Где товарные вагоны, посланные в Миннесоту?

Форма триста пятьдесят семь "В" заполнена по каждому пункту, как предписано службой полномочного координатора и в соответствии с инструкциями контрольно-финансового управления, изложенными в указе одиннадцать четыреста девяносто три.

Где товарные вагоны, посланные в Миннесоту?

Входящие за август и сентябрь обработаны…

Где товарные вагоны, посланные в Миннесоту?

Моя картотека показывает местонахождение товарных вагонов по штатам, датам, спецификациям и…
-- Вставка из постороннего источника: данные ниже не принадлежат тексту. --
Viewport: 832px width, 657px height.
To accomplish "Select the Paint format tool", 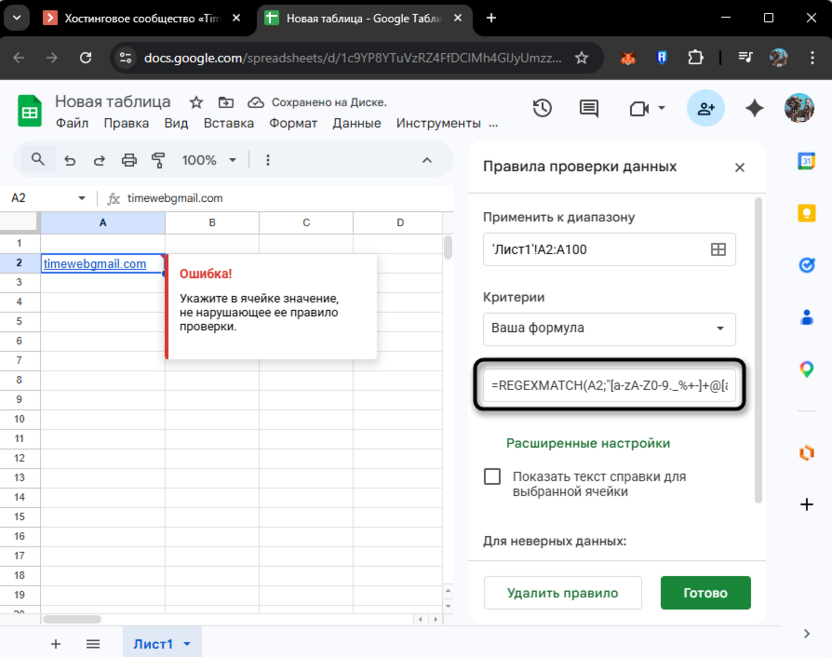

Вам известно, посланы ли товарные вагоны в Миннесоту?

Что касается передвижения товарных вагонов между штатами, я должен отослать вас к картотеке мистера Бенсона и…

Из картотеки ничего нельзя было извлечь. Там имелись входящие, каждая из которых содержала четыре возможных значения, с отсылками, которые вели к другим отсылкам, которые, в свою очередь, вели к окончательной отсылке, но она-то как раз в картотеке отсутствовала. Дэгни не составило большого труда установить, что вагоны и не посылались в Миннесоту и что приказ об этом был отдан Каффи Мейгсом; но кто его выполнил, кто замел следы, кто предпринял какие шаги, чтобы сохранить видимость нормальной операции, безропотно, не привлекая внимания более храброго человека, кто фальсифицировал отчеты и куда ушли вагоны – все это, казалось, уже невозможно распутать.

И в течение всей этой ночи небольшая группа отчаянных людей под руководством Эдди Виллерса обзванивала все возможные отделения дороги, все склады, депо, станции, запасные пути и тупики компании «Таггарт трансконтинентал» в поисках любого вагона под погрузку в пределах видимости и досягаемости. Группа давала распоряжения разгрузиться, сбросить все, освободиться от всего, очиститься и срочно следовать в Миннесоту, а затем продолжала звонить на склады, станции, начальнику каждой уже почти не действовавшей железной дороги по всей территории страны, выпрашивая вагоны для Миннесоты – а Дэгни занималась тем, что пыталась выудить из череды трусливых лиц сведения о передвижении куда-то исчезнувших товарных вагонов.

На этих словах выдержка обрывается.